Saturday, June 6, 2009

Re: [Yasmin_discussions] artists and atoms: fission and fusion

Dear Yasminers,

Thank you Roger and Guillermo for inviting me to be one of the discussants.


As a composer and sound technologist, I would like to illustrate some
aspects of how post-war avant-garde and contemporary experimental music was
greatly influenced by atomic bombs, nuclear physics and nuclear issues in
general, responding with profound aesthetical developments in music creation
and practice.

At that time, there was intense interest by musicians in the discovery and
analysis of the internal structure of sounds, the inherent continuum between
rhythm, pitch, and acoustic energy, and in bold, decisive crossing of new
perceptual time scale boundaries in music practice. Music and physics
became almost indistinguishable for some composers. They invented synthetic
"sound particles" analogous to those of particle physics and "microsound
composition," the art of composing with sound particles, developing many new
technologies, such as granular synthesis (Dennis Gabor) and grainlet
synthesis.

In a different but parallel vein, composer and mathematician Iannis Xenakis
in his "Formalized Music" proposed microcomposition based on stochastic
processes. I think this too demonstrates inspiration from the quantum world
of nuclear physics. One of his methods referred to pressure-time space (as
in air pressure received by the eardrum). About it he judiciously wrote:
"It is necessary to limit untimely growth of these pressures as they could
otherwise equal those of the atomic bomb."

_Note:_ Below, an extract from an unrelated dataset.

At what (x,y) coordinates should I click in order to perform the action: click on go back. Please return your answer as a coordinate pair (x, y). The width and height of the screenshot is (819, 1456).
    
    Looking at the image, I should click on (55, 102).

In light of what has been said in this discussion about fission quickly
becoming interpreted as negative, I think it is interesting to note that
even music or sound can used as a weapon (LRAD for ex.,
http://www.atcsd.com). In his "Music and Ideology in Cold War Europe,"
composer Louis Saguer claims that composers wanted to pursue "a purely
technological path holding the possession of a new compositional system like
that of an atomic secret." Incidentally, Xenakis founded the Center for
Musical Mathematics and Automation which was granted official recognition by
the French government in 1970 and was housed in the Centre de Recherche
Nucléaire of the Collège de France!

John Adams' 2005 opera "Doctor Atomic" (http://www.doctor-atomic.com) is
about Robert Oppenheimer and the creation of the first atomic bomb at Los
Alamos. This is quite unrelated to the above in its approach, as it
explores characters and personalities in an operatic setting, but is
nevertheless a powerful social statement.

I believe the beginning of this new century may be even richer in arts and
atoms technology developments. I agree with Patrick that there should be an
artist-in-residence program at ITER.